Data shown:
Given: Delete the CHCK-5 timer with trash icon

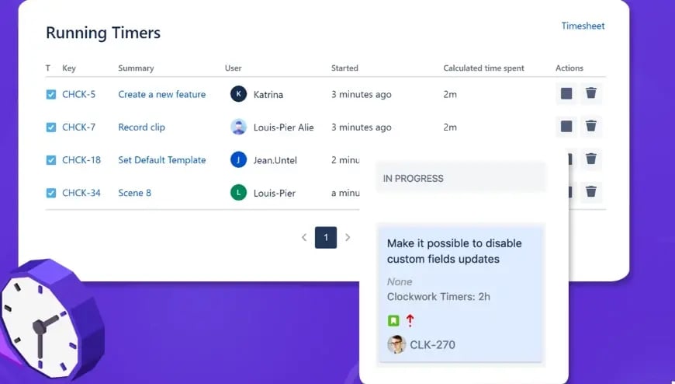Looking at the screenshot, I should [x=591, y=93].
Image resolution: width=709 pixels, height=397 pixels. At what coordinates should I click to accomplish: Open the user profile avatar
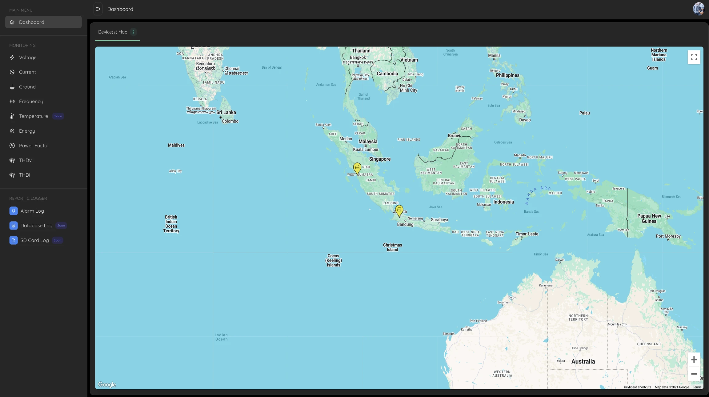pyautogui.click(x=698, y=9)
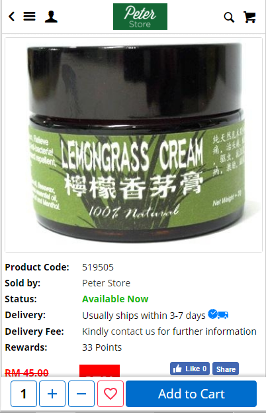Share the product on Facebook

coord(226,369)
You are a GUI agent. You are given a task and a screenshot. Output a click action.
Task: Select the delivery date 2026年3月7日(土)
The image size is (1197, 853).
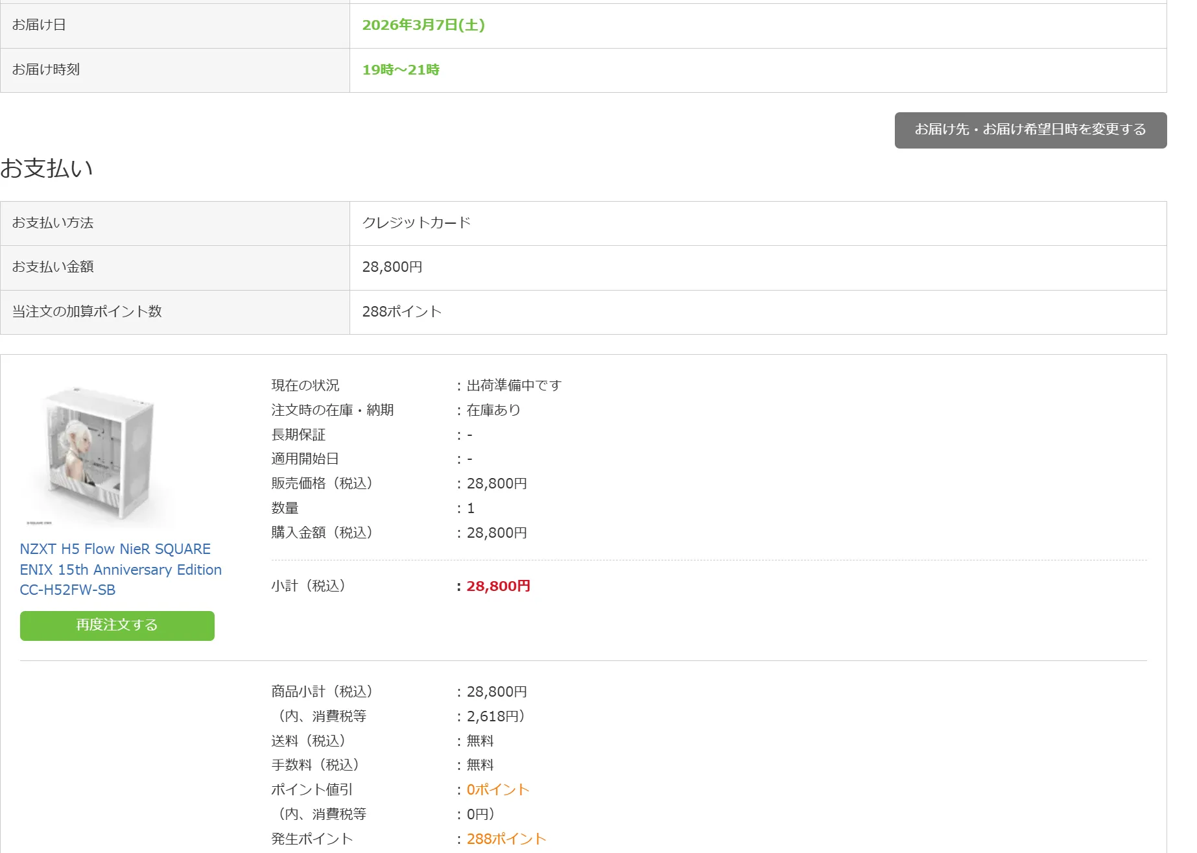(x=423, y=25)

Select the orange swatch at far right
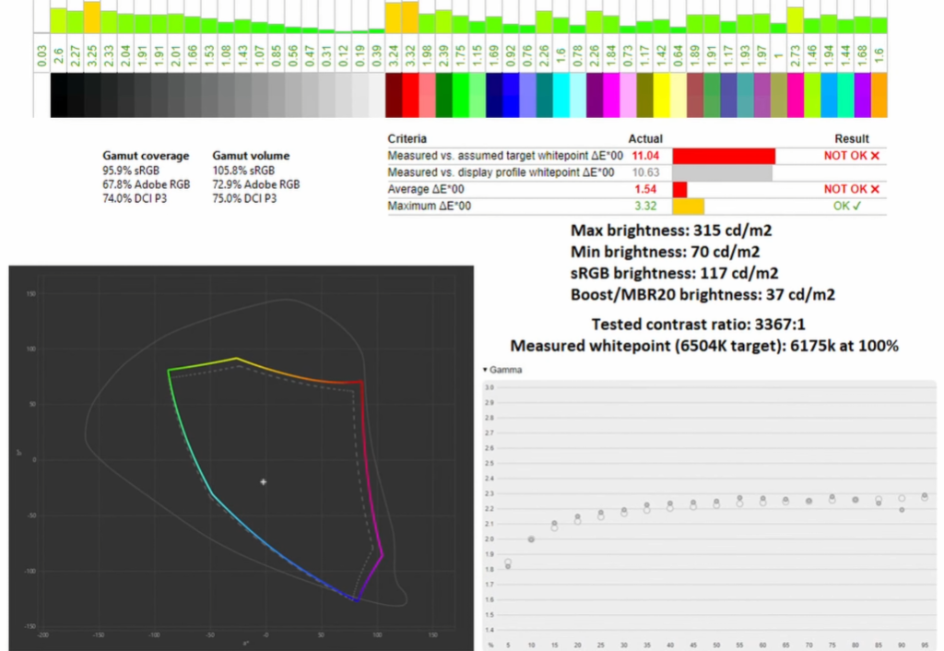879,96
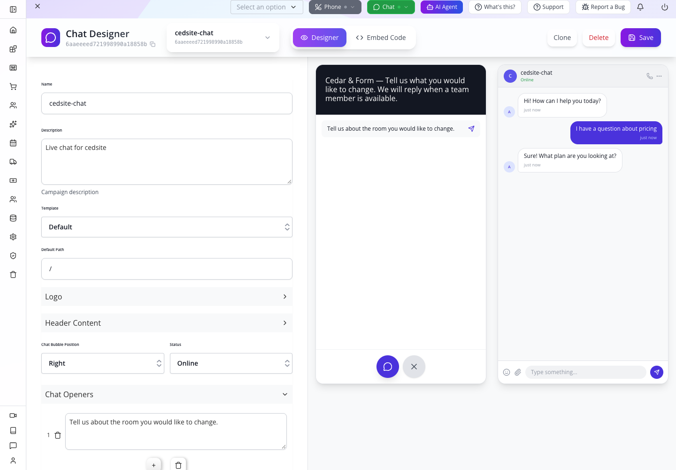
Task: Close the chat widget preview with X
Action: (x=414, y=367)
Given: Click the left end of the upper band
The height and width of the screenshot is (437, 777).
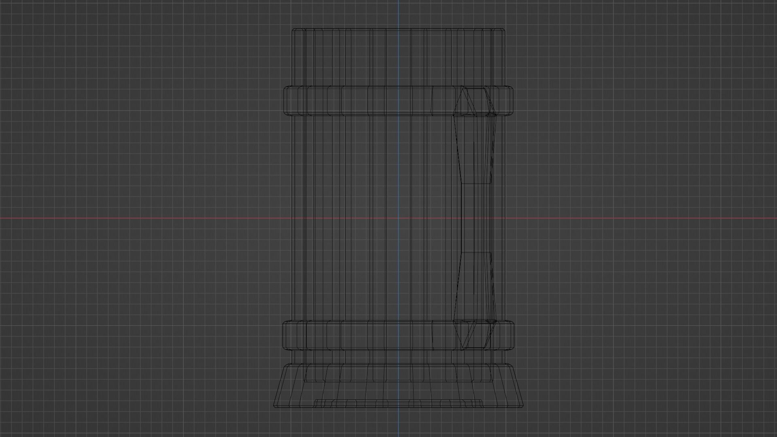Looking at the screenshot, I should click(287, 100).
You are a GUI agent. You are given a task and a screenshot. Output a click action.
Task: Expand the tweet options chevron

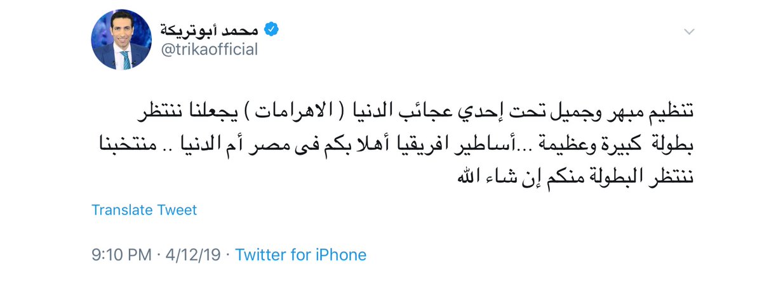688,33
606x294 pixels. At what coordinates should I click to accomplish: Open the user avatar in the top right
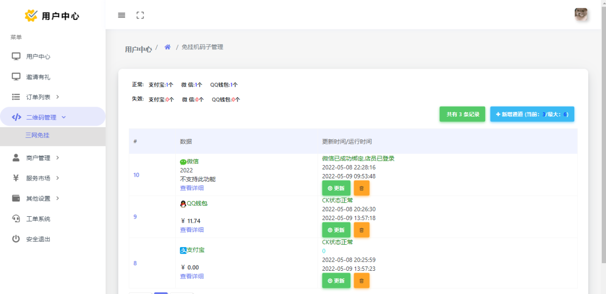click(x=581, y=15)
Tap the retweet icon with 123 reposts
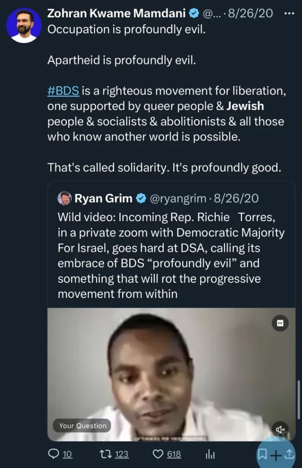This screenshot has width=302, height=468. pos(105,454)
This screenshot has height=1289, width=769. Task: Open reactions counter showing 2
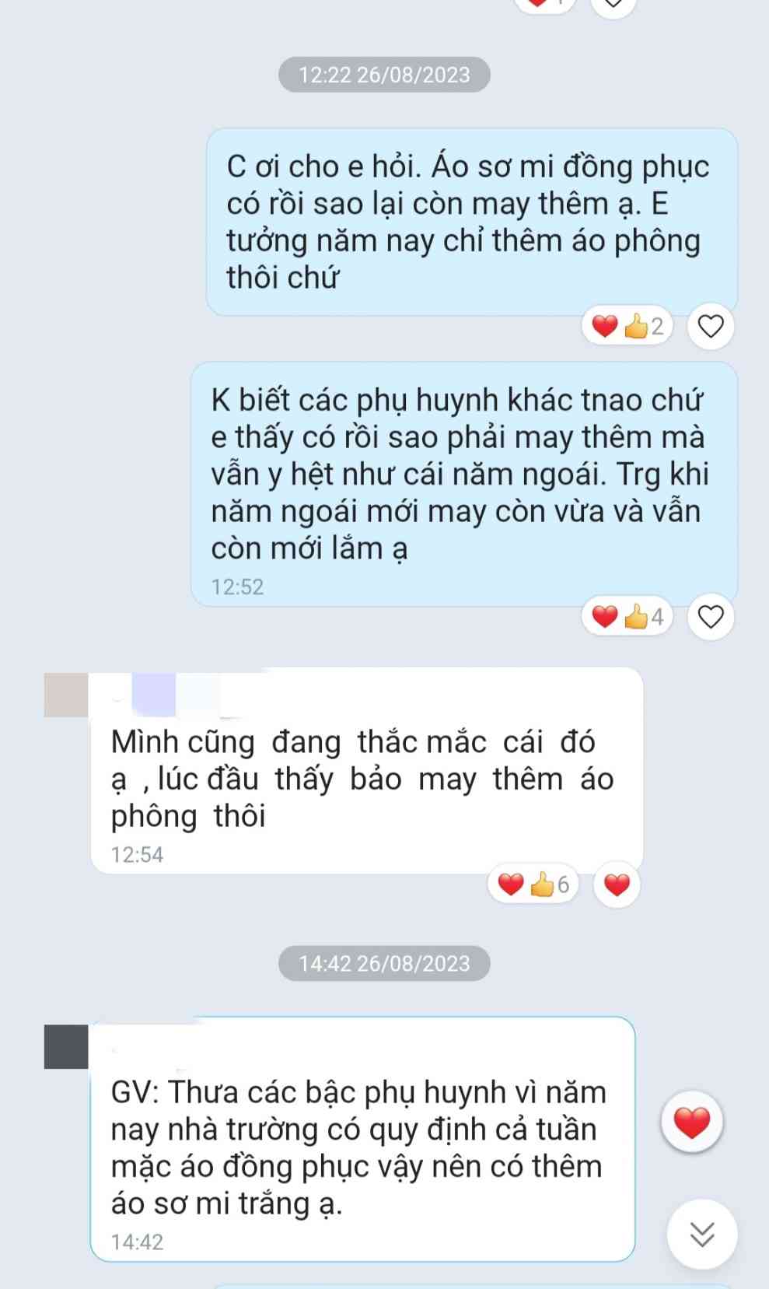coord(627,326)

Directions for this task: Rewrite the records from the line containing "Tap the retweet icon with 123 reposts" through the end of the records, replacing "retweet icon" with "repost button" and keeping everything else unchanged. Leave the pictures out of your answer.

Task answer:
Tap the repost button with 123 reposts
This screenshot has width=302, height=468. pos(105,454)
This screenshot has height=1289, width=769. Task: Open reactions counter showing 2
coord(627,326)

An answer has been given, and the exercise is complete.